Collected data
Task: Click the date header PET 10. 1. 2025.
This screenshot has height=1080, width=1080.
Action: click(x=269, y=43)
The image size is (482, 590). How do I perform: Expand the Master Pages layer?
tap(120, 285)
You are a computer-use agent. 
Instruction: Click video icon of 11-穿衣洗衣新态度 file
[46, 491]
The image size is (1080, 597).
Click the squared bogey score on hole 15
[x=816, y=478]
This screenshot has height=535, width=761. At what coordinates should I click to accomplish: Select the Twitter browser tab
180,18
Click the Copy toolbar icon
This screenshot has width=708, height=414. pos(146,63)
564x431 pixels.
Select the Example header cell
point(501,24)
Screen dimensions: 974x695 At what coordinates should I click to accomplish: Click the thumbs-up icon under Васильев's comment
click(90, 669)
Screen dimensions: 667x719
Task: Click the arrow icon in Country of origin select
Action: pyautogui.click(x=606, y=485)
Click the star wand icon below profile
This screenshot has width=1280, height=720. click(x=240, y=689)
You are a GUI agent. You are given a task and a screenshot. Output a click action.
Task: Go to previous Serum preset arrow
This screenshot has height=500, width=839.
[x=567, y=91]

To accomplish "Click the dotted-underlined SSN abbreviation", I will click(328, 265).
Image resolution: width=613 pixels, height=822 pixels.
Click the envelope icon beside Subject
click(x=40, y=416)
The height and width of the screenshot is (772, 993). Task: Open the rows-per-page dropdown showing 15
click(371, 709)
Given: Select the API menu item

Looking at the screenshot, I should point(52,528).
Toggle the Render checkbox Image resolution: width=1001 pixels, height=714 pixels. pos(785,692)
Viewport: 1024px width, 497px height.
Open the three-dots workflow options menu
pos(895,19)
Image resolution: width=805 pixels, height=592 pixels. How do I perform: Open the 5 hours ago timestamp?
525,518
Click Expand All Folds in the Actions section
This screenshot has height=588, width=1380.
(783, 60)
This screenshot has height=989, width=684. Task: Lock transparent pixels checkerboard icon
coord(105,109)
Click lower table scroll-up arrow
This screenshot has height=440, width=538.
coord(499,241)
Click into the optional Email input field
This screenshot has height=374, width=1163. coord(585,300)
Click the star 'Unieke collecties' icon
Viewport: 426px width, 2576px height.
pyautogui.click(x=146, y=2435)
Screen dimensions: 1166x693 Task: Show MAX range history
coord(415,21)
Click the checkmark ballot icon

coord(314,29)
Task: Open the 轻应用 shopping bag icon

** EXERCISE AIM **
Make an exact copy of each line, beginning at the one containing "Viewport: 426px width, 2576px height." and ending with the last line of the data, and of no other line.

** OUTPUT FOR THIS EXERCISE **
Viewport: 426px width, 2576px height.
pyautogui.click(x=146, y=2435)
Screen dimensions: 1166x693 Task: Show MAX range history
coord(415,21)
Click the checkmark ballot icon

coord(314,29)
Task: Open the 轻应用 shopping bag icon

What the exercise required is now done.